Auch das möchte ich Ihnen nicht vorenthalten. Nämlich die Begründung von Abgeordnetenwatch.de, warum Sie meine letzte Stellungnahme – siehe unten – nicht mehr veröffentlichen.
Sehr geehrte Damen und Herren, ich bedaure diese Ihre Entscheidung. Hatte dies aber schon so erwartet. Es steht Ihnen frei, so zu handeln, und ich kann das auch nachvollziehen. Doch finde ich, es wäre gerade die von mir versuchte öffentliche Auseinandersetzung weder für den Wahlkampf noch für Abgeordnetenwatch.de von Nachteil gewesen. Ganz im Gegenteil. Ist es doch gerade der von Herrn Etzel so beispielhaft wie naiv demonstrierte Pragmatismus, welcher genau zu dem Elend führt, das Sie von Abgeordnetenwatch.de so wortführend beklagen. Die Korruption folgt dem Pragmatismus! Ich werde Sie daher mit Sicherheit nicht verlassen. Ich habe meinen eigenen Blog (blog.herold-binsack.eu) und dort steht die ganze Debatte – zum Nachlesen und Nachdenken. Auch diese mit Ihnen.
Mit freundlichen Grüßen
Herold Binsack
—–Ursprüngliche Nachricht—–
Von: abgeordnetenwatch.de [mailto:moderation@abgeordnetenwatch.de]

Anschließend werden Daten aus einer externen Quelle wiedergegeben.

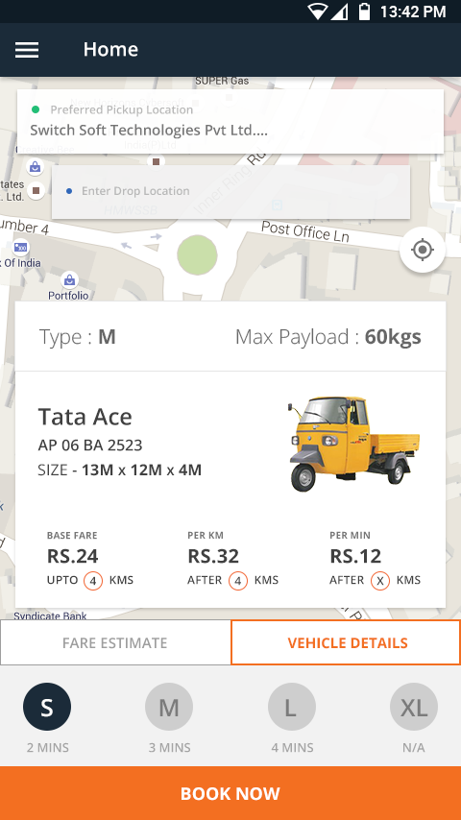Viewport: 461px width, 820px height.
Task: Tap the battery icon in status bar
Action: (x=364, y=12)
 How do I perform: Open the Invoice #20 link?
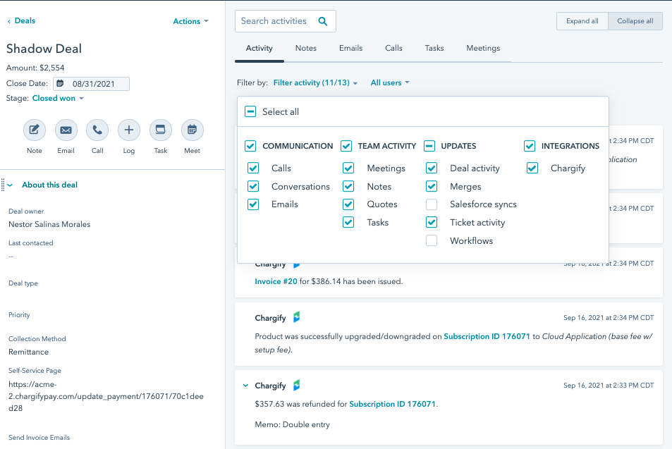tap(274, 281)
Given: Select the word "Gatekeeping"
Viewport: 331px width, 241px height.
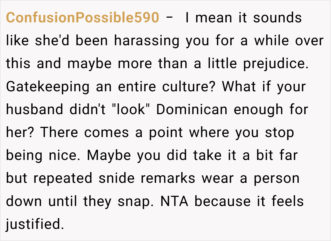Looking at the screenshot, I should [x=48, y=87].
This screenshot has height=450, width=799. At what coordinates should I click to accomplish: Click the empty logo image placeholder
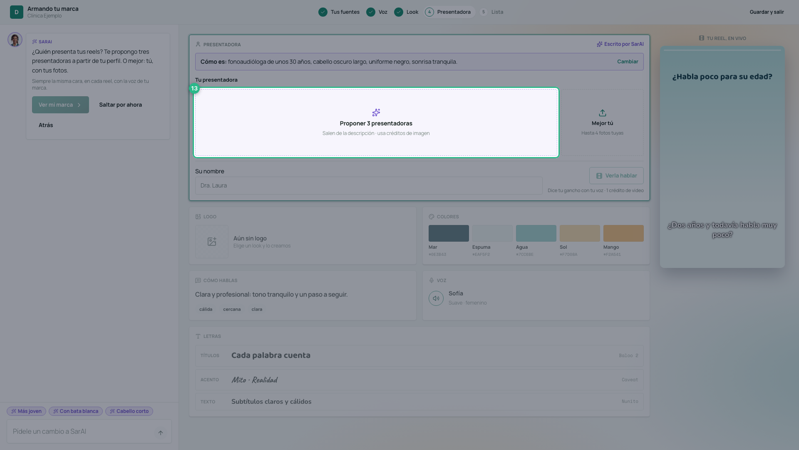point(212,242)
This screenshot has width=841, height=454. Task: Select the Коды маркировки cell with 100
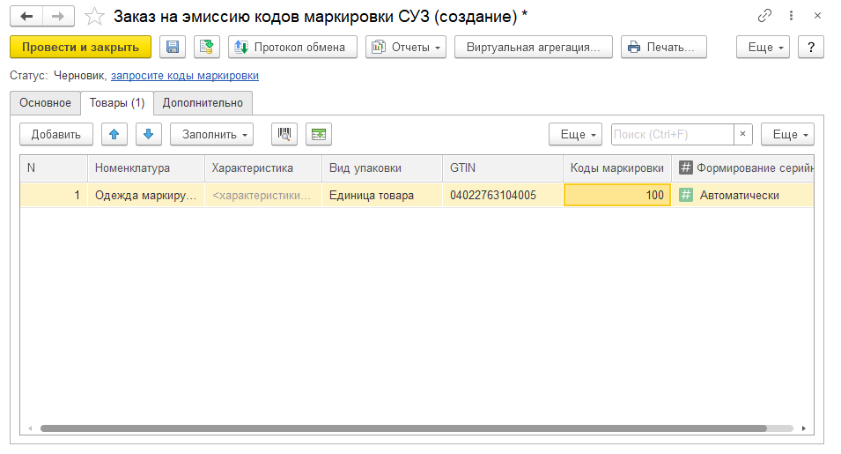pos(616,195)
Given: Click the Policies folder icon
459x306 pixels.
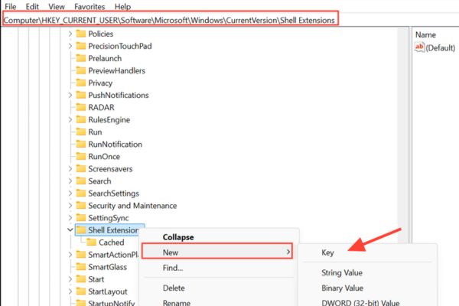Looking at the screenshot, I should coord(81,34).
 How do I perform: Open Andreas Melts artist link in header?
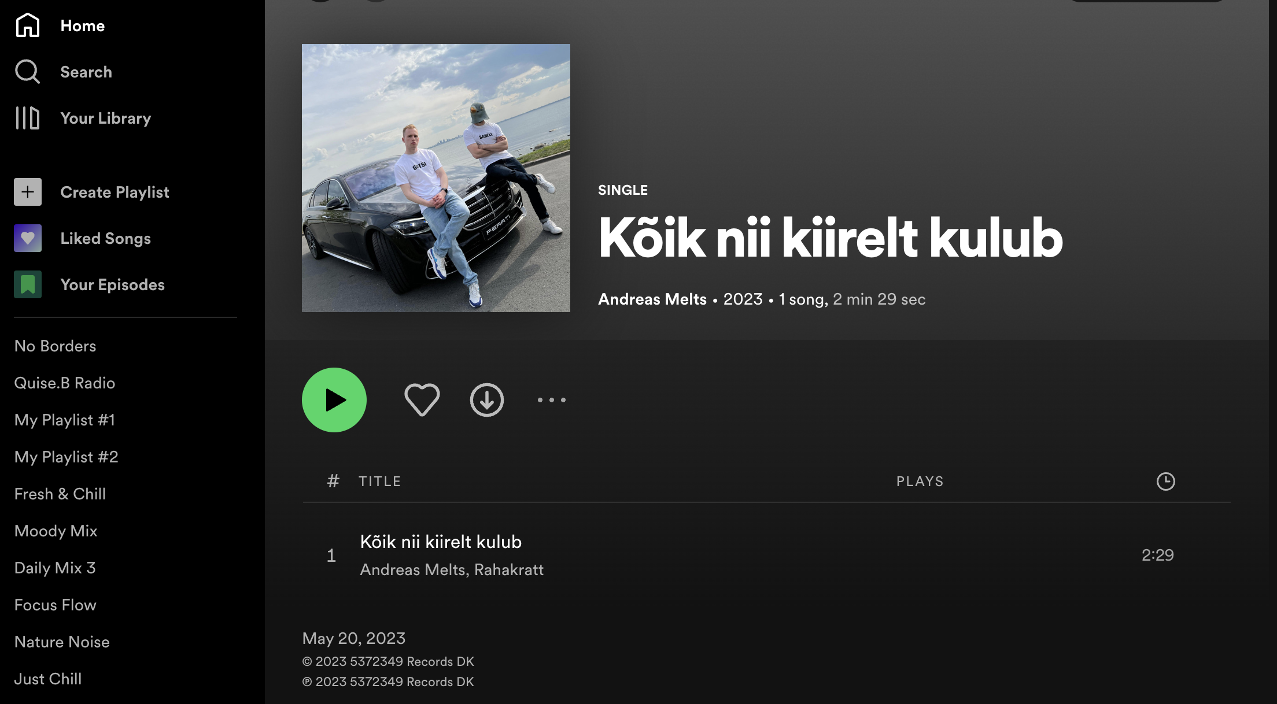652,299
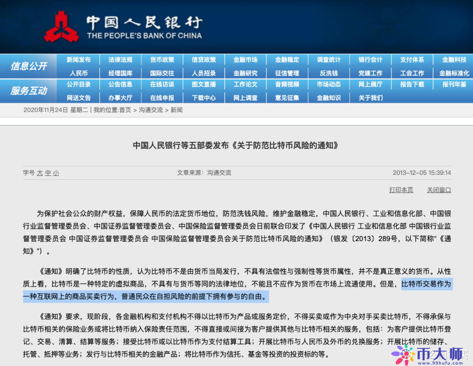473x366 pixels.
Task: Open the 金融市场 menu
Action: click(x=246, y=60)
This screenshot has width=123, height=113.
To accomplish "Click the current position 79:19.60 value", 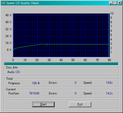I will (34, 93).
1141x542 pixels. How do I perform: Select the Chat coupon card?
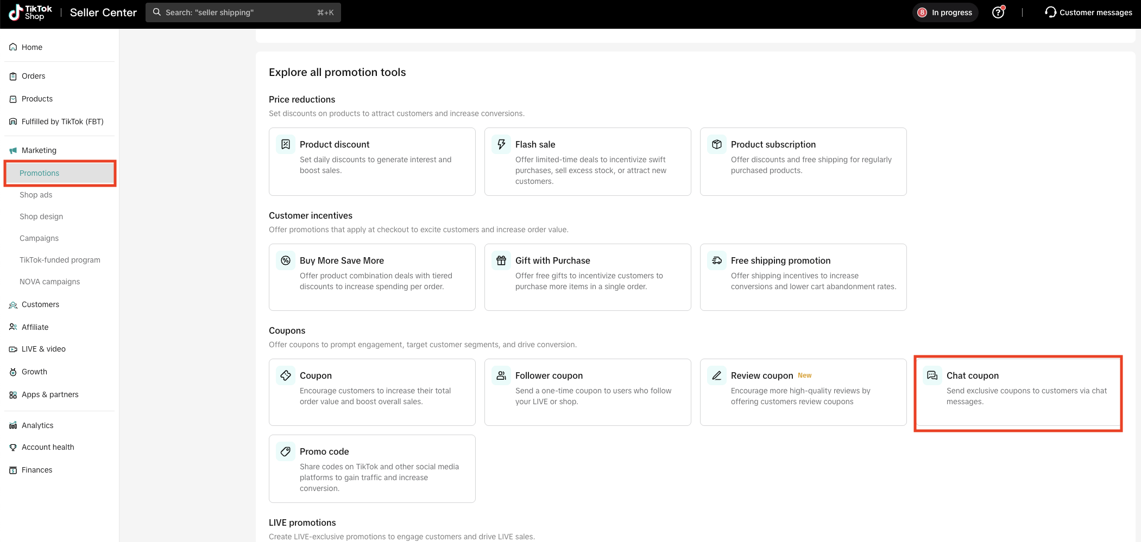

Gesendet: Donnerstag, 29. August 2013 14:01
An: Herold Binsack
Betreff: Ihre Mail an Herrn Steffen Etzel
Guten Tag Herold Binsack,
vielen Dank für Ihre Nachricht an Herrn Steffen Etzel über abgeordnetenwatch.de.
Wir tun uns allerdings schwer Ihre Mail frei zu schalten, weil sie gegen den Moderations-Codex verstößt. Sie fällt in die Kategorie:
– mehrere Nachfragen, in der Regel mehr als eine
Bitte haben Sie Verständnis dafür, dass wir auf abgeordnetenwatch.de möglichst vielen Menschen, die Möglichkeit geben wollen, Fragen zu stellen. Das bedeutet, dass wir pro Fragesteller die Anzahl der Fragen bzw.
Nachfragen begrenzen müssen.
Wir werden Herrn Steffen Etzel Ihre Nachricht aber zur Kenntnisnahme weiterleiten (aus Datenschutzgründen ohne Ihre e-Mail-Adresse).
Wir hoffen auf Ihr Verständnis und darauf, dass Sie abgeordnetenwatch.de weiterhin nutzen.
Wenn Sie Fragen zur Moderationsentscheidung haben, dann bitten wir um eine kurze Rückmeldung an moderation@abgeordnetenwatch.de. Bitte verändern Sie dabei NICHT den Betreff und Ursprungstext der eMail, damit eine zeitnahe Bearbeitung Ihrer Anfrage stattfinden kann.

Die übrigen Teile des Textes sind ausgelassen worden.